Лодку никто не тронул. Весла только кто-то из казаков заботливо вынес на берег и в песок воткнул. Торба, в которую я, прежде чем байдак покинуть, положил парочку пистолей с полусотней зарядов к ним и одну из запеченных рыбин (прямо в глиняном «кляре»), тоже лежала под задней скамейкой, где я ее и «забыл», когда на Сечь прибыли.
После попадания в этот мир с голым пузом и таким же задом, привычка делать нычки всюду, где только можно, уверенно становилась моей второй натурой. Еще не рабовладельцем, но уже уверенным хозяином. Чему я сейчас был очень рад.
Снедь с атаманского стола перекочевала туда же, и торба снова заняла укромное место под скамейкой.
Итак, первые две вещи, необходимые любому буцю[16], а именно еда и оружие у меня имелись. А с учетом того, что вода здесь вокруг – о жажде можно было не беспокоиться. Оставалось раздобыть огниво, и можно приступать к выполнению задуманного.
Тем более что, как говорил еще не родившийся Наполеон Бонапарт, каждое дело можно считать хорошо подготовленным, если оно продумано хотя бы на одну треть.
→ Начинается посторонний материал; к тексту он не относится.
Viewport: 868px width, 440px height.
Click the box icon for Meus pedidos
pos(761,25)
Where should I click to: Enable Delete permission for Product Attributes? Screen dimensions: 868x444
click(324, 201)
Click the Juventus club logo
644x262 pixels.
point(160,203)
Я же сделал гораздо большую часть работы и мог рассчитывать на успех.
Читая книги или пересматривая фильмы из жизни запорожцев, особенно голливудские постановки, складывается впечатление, что казаки если не были в походе, то все остальное время проводили в гулянке и праздном досуге. Периодически, от безделья и скуки, затевая то скачки, то кулачные бои. А то и схватки на саблях или ином оружии.
До первой крови, естественно. Убийство товарища наказывалось в Сечи крайне сурово. Убийцу закапывали в могилу живьем, привязав к днищу гроба жертвы. Жуть… Зато действенно. И не надо никаких лишних инструкций и надзирающих за техникой безопасности. Взял, по глупости или неосторожности, чужую жизнь – отдай свою.